You have already levied financial consequences so what do you think you could do? You can't lock her in a room while you're gone. It's as though you are dealing with an errant child who has oppositional defiance disorder.


----------



## NobodySpecial

MAJDEATH said:


> For discussion purposes, if we had agreed to not have people (non-family) of the opposite sex come over unless we both are present, what is the appropriate response? What would you do?


Honestly? Give up on the notion that she will abide any such measures. How you make yourself ok with that, I have no idea.


----------



## Openminded

Apparently what she wants to do is more important to her than what you want her to do. That's not surprising considering her past actions (of course, you do share part of the blame there and I'm reminded of that every time you start a new thread about her behavior). As for consequences, you could always suggest counseling (individual/marriage/both). If she doesn't agree, you could tell her the marriage can't continue the way things are. If you can't do that, be prepared to monitor her the rest of your life.


----------



## Spicy

We have always done this in our marriage. If someone of the opposite sex stops by unexpectedly, and only one of us are home, we simply step outside and visit for a few minutes out there and ask them to swing back by when we are all home. This is done out of respect for our mate and it also serves as a protection in many ways. (Temptation, accusation, even neighbor gossip!)


----------



## NobodySpecial

I wonder something. Do you both have the same vision of what your marriage is and should be? Does she pine for something she can't have that requires you to keep constant vigilance? I get the water under the bridge that got you here. But what does she want NOW? Is she trading sexual and romantic happiness (and pining for it) for family and other considerations?


----------



## personofinterest

NobodySpecial said:


> I wonder something. Do you both have the same vision of what your marriage is and should be? Does she pine for something she can't have that requires you to keep constant vigilance? I get the water under the bridge that got you here. But what does she want NOW? Is she trading sexual and romantic happiness (and pining for it) for family and other considerations?

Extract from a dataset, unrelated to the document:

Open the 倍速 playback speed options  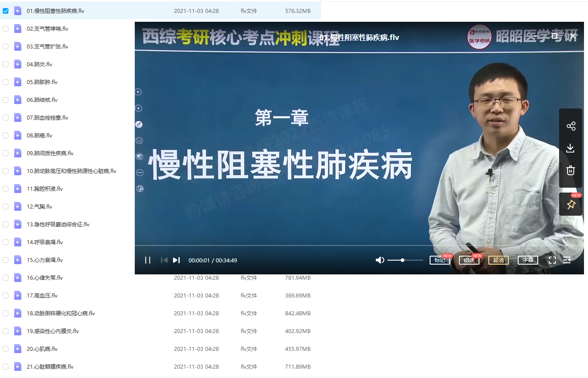pos(469,260)
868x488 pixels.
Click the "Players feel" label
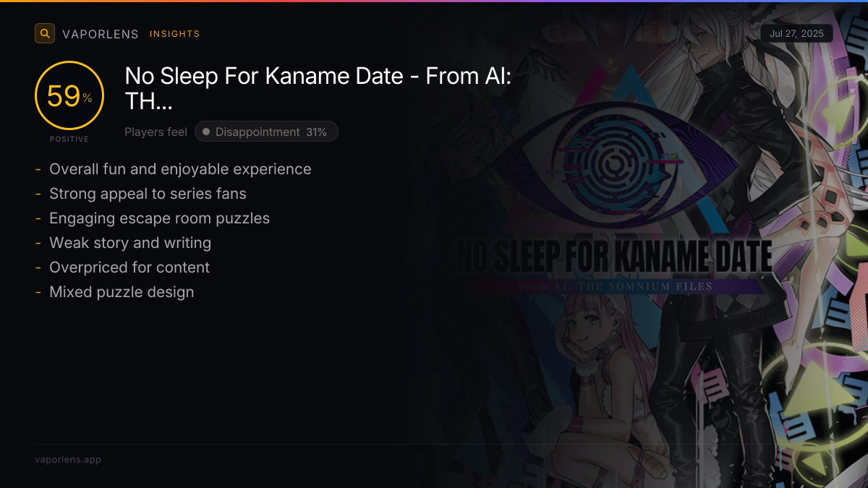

Excellent questions. I understand the problems of the past. But he stayed. So the present....fascinates me.


----------



## MAJDEATH

Good questions. I wonder if her personality attracts certain types of people that wants to inject themselves into our lives. Or does her "sniffer" for problematic people need adjusted? I believe we are in a good place marriagewise but I never forget the past.


----------



## 3Xnocharm

MAJDEATH said:


> For discussion purposes, if we had agreed to not have people (non-family) of the opposite sex come over unless we both are present, what is the appropriate response? What would you do?


Why does it matter? You aren't going anywhere no matter what she does, so....


----------



## MAJDEATH

My example would be the pedicure guy from a couple of years ago. He was a former coworker who knew about her relationships with coworkers while we were separated. 
And apparently they shared an interest in platonic pedicures back then.

Fast forward ten years later and we run into him at a community event. They rekindle their friendship with talk of her going to work for him. And then he starts dropping by the house for mutual pedicures in the early afternoons. 
She could not discern that there was anything wrong. My spider sense was telling me that there was an agenda at play. 50 something married man starts interacting with a 40 something married woman. He knows in the past she played around with coworkers. He offers her 2 jobs. As a man I saw what was coming but she claims ignorance of some ulterior motive.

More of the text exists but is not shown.